Robert Anciaux, 56, has served as a director of USANA since July 1996. Since 1990 he has been the Managing Director of S.E.I. s.a., a consulting and investment management firm in Brussels, Belgium. From 1982 to 1990, Mr. Anciaux was self-employed as a venture capitalist in Europe, investing in various commercial, industrial and real estate venture companies. In some of these privately held companies Mr. Anciaux also serves as a director. Mr. Anciaux received an Ingénieur Commercial degree from Ecole de Commerce Solvay Université Libre de Bruxelles.
Jerry G. McClain, 61, has served as a director of USANA since June 2001. Mr. McClain has been the Chief Financial Officer of Cerberian, Inc., a privately held company established in August 2000 and headquartered in Salt Lake City, Utah. From 1998 to 2000, Mr. McClain was the Chief Financial Officer and Sr. Vice President of Assertive Solutions, Inc., a company he also co-founded. From 1997 to 1998, Mr. McClain was the Chief Financial Officer for the Salt Lake Organizing Committee for the 2002 Winter Olympic Games. Before 1997, Mr. McClain served as a key financial advisor to many companies as a Senior Partner of Ernst & Young LLP, where for 35 years he served in several cities throughout the world. Mr. McClain is a CPA and a graduate from the University of Southern Mississippi and Oklahoma State University where he received a B.S. in accounting and an M.B.A. respectively.

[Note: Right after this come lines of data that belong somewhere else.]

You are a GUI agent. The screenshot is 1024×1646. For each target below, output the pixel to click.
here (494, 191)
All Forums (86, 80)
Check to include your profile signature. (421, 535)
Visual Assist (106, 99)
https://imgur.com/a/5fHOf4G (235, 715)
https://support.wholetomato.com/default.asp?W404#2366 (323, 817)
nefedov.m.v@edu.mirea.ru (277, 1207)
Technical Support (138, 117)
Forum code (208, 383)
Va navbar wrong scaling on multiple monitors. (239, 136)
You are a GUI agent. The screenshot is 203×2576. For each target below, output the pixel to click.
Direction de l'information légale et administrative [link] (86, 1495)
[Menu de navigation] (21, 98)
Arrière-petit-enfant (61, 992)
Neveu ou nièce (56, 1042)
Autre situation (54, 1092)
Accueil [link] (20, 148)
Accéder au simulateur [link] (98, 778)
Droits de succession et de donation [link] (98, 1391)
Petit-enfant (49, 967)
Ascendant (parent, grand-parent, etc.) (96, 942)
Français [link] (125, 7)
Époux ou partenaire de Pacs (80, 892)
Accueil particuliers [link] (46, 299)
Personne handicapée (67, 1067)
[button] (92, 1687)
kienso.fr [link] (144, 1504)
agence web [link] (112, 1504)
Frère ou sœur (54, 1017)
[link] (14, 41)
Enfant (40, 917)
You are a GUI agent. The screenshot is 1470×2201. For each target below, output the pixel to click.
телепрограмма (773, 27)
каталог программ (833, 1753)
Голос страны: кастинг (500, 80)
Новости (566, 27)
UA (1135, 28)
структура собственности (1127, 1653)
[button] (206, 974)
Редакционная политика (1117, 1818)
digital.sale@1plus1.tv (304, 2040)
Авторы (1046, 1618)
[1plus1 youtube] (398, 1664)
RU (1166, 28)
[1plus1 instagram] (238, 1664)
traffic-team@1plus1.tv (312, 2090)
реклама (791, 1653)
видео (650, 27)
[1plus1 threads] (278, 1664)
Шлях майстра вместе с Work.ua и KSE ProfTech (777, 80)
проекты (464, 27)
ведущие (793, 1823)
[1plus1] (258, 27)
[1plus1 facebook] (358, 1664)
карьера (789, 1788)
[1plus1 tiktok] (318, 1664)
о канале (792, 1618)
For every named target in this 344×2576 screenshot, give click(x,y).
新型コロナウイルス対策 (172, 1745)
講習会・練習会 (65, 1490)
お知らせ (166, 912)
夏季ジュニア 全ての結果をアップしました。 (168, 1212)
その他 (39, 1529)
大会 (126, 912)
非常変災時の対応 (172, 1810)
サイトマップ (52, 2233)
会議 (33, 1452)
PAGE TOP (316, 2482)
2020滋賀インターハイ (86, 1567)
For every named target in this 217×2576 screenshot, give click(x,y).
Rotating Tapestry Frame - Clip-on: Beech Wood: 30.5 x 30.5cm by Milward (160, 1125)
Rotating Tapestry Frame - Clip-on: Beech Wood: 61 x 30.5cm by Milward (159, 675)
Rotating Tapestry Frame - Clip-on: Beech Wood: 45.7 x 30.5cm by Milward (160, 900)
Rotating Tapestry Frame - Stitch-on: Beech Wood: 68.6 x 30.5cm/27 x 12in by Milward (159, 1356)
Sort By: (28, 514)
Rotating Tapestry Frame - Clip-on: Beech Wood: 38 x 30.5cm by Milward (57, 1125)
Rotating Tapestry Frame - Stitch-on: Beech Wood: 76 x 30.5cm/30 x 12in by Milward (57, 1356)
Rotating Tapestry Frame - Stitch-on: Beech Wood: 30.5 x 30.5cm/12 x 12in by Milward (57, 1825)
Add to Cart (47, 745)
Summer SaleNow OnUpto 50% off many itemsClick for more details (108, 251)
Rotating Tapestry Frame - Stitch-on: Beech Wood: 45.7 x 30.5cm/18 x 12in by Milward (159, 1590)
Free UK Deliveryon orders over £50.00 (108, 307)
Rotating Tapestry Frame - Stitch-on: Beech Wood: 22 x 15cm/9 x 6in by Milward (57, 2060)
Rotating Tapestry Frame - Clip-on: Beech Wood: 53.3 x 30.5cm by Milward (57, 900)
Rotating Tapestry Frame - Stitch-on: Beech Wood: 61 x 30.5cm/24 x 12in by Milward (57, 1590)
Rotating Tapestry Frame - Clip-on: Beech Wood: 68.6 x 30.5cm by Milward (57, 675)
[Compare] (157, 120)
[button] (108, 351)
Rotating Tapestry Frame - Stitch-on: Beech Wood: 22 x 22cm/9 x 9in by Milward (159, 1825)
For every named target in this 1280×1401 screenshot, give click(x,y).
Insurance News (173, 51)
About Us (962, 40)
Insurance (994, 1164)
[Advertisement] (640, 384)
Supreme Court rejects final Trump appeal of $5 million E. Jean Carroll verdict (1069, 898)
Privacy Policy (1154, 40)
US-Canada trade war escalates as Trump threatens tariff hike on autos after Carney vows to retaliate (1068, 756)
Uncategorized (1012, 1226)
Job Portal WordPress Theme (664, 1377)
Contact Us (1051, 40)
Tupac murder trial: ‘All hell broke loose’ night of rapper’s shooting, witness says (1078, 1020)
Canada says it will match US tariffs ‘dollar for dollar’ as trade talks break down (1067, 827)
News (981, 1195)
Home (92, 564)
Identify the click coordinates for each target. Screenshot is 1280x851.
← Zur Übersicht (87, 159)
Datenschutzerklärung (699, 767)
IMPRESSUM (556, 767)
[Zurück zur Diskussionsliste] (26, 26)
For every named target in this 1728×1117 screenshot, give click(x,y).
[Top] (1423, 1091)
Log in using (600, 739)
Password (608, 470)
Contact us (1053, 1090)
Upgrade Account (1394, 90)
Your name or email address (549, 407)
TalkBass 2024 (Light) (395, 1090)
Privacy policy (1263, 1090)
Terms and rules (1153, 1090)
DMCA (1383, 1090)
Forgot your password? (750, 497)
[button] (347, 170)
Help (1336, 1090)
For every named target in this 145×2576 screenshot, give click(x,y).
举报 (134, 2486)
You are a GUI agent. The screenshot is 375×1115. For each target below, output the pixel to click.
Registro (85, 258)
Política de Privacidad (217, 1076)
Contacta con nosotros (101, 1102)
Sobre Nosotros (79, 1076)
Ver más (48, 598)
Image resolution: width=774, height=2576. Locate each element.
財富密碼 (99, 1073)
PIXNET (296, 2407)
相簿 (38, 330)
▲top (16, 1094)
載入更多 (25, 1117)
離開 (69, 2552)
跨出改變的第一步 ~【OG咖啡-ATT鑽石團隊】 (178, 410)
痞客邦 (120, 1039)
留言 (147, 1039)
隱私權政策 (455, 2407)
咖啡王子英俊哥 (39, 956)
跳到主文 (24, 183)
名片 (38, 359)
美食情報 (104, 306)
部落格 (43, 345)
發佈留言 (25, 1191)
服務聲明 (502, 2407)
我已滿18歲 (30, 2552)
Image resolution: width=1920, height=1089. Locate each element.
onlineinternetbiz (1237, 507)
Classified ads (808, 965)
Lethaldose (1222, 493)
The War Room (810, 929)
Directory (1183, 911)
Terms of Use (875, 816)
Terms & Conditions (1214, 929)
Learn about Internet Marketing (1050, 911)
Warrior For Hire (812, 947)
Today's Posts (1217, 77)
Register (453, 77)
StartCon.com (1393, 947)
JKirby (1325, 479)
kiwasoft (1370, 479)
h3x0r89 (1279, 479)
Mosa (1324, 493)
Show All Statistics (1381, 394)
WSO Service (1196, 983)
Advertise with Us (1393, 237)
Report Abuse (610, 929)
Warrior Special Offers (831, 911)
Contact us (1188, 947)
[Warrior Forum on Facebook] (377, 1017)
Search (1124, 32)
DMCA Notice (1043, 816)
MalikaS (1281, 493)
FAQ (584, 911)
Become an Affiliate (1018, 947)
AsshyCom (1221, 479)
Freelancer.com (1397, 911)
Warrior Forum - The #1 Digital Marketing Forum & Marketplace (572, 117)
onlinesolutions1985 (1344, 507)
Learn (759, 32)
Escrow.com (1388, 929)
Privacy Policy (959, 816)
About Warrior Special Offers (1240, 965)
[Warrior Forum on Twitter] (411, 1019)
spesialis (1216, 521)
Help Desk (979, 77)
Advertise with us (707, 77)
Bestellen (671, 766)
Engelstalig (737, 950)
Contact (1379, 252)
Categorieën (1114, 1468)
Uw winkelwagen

Ronald S. Poelman, 48, has served as a director of the Company since 1995. Since 1994, he has been a partner in the Salt Lake City, Utah law firm of Jones, Waldo, Holbrook & McDonough, where he is head of the Corporate Finance Group. Mr. Poelman began his legal career in Silicon Valley in California, and has assisted in the organization and financing of numerous companies over the past 20 years. Mr. Poelman received a B.A. in English from Brigham Young University and a J.D. from the University of California, Berkeley.
OUR BUSINESS FOLLOWING THE TRANSACTION
If the Transaction is approved and consummated, we will change our corporate name to Innova Ventures, Inc. Management and the board of directors of Innova will actively seek other operating businesses for Innova to acquire or invest in. We cannot estimate at this time what form these transactions might take and there can be no assurances that Innova will be able to negotiate and complete multiple transactions. Even if transactions are completed, there can be no assurances that the market price of Innova's common stock will improve after the closing. Even if Innova does not complete any transactions in the immediate future, we estimate that we will have positive cash flow. No efforts have been or will be made before the closing to implement our new business purpose.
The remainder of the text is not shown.